Challenges:
(1) In the marketing blog posts, what label does Seth Godin give to the effect of free media?
(2) From the marketing blog posts, extract the passage between "Executives often talk" and "on free media.", inclusive.
(3) List every date that heads an entry in the marketing blog posts.

Selected passage:
--- begin ---

Thursday, March 25, 2010

The Default Yes

This week I fired up my new laptop for the first time and began the painful process of reloading it with everything I need. While this can be an ugly process, it demonstrates a very important marketing lesson.

In the process of downloading and registering new hardware and software, it's guaranteed that you will be asked if you would like to be marketed to in the future.

It's nice that they ask for permission, however they still being sneaky. Most likely, you will have to opt out of this option; not opt in. The default setting is "Yes, I would like to receive marketing materials."

Lots of organizations have this mindset. You're here, so why shouldn't you have listen to us?

However, smart organizations understand the power of permission marketing. They know that their best customers will opt in. They will be chosen.

Be chosen and only then will you have real brand loyalty.

Tuesday, March 23, 2010


Executives often talk about social media as a revolutionary development in marketing. While I recognize its force, I completely disagree.

The revolution will only come when social media will be used in a revolutionary way. There is nothing new about collecting an audience and having your message fall on deaf ears.

Build a real following and let them be your voice. Then there will be a revolution.

And if you cannot build a following, then your cause is not a worthwhile one.

Wednesday, March 17, 2010

Free Media II

I'd like to dig deeper and finish my thought on free media.

A second side effect of free media is that it appeals to a lower form of user. Free media is attractive to those with less than sterling reputations.

Think craigslist: for every legit mate posting there are two (minimum) that are scams or people looking to take advantage of others. Thus furthering the clutter and noise that the user has to tolerate. So, we put up our defenses and tune everything out.

Seth Godin further explores this effect on his blog. He poetically labels it a "driveby culture" that is created. It's a must read and is found here.

--- end ---

Supplied data:
--- begin ---

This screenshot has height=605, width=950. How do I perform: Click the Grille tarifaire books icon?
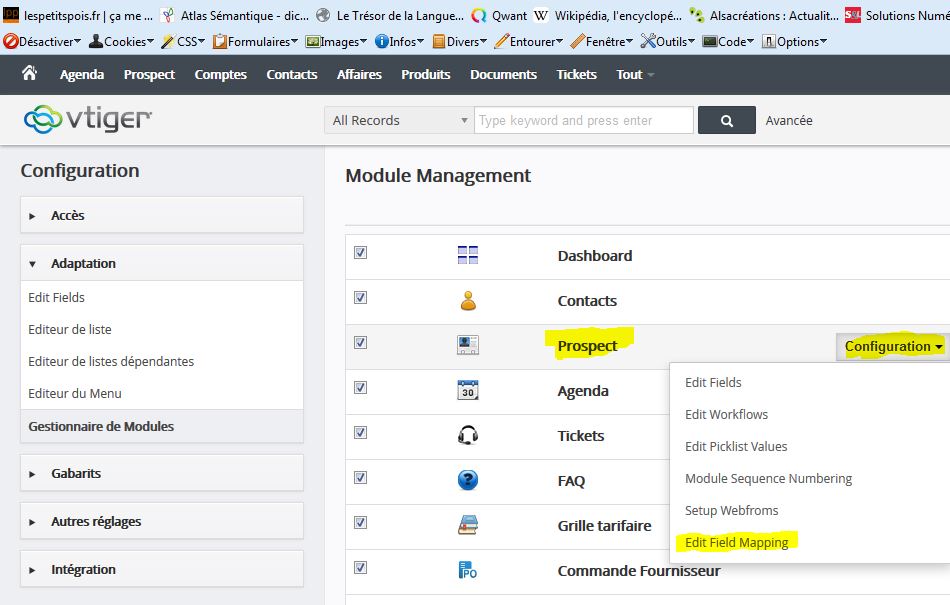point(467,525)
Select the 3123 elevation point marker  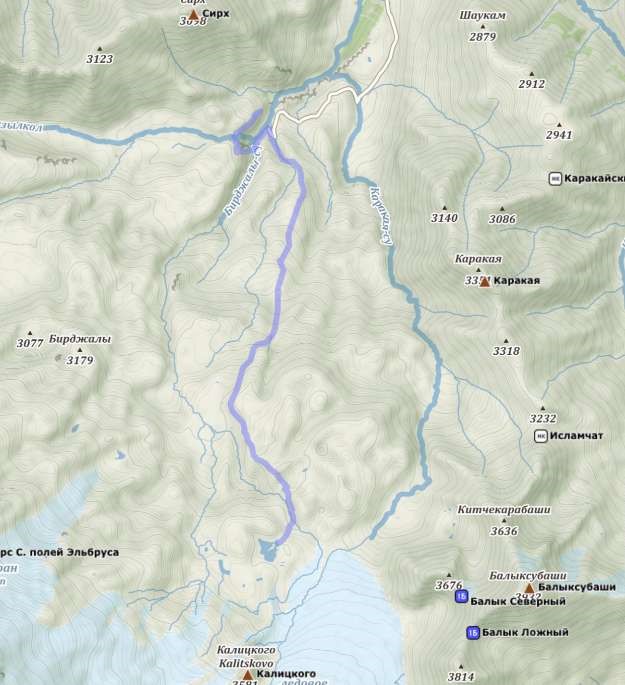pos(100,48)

--- end ---
--- begin ---

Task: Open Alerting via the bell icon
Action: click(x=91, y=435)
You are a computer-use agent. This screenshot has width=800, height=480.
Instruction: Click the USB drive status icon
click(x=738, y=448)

--- end ---

Solutions in order:
(1) He calls it a "driveby culture."

(2)
Executives often talk about social media as a revolutionary development in marketing. While I recognize its force, I completely disagree.

The revolution will only come when social media will be used in a revolutionary way. There is nothing new about collecting an audience and having your message fall on deaf ears.

Build a real following and let them be your voice. Then there will be a revolution.

And if you cannot build a following, then your cause is not a worthwhile one.

Wednesday, March 17, 2010

Free Media II

I'd like to dig deeper and finish my thought on free media.

(3)
- Thursday, March 25, 2010
- Tuesday, March 23, 2010
- Wednesday, March 17, 2010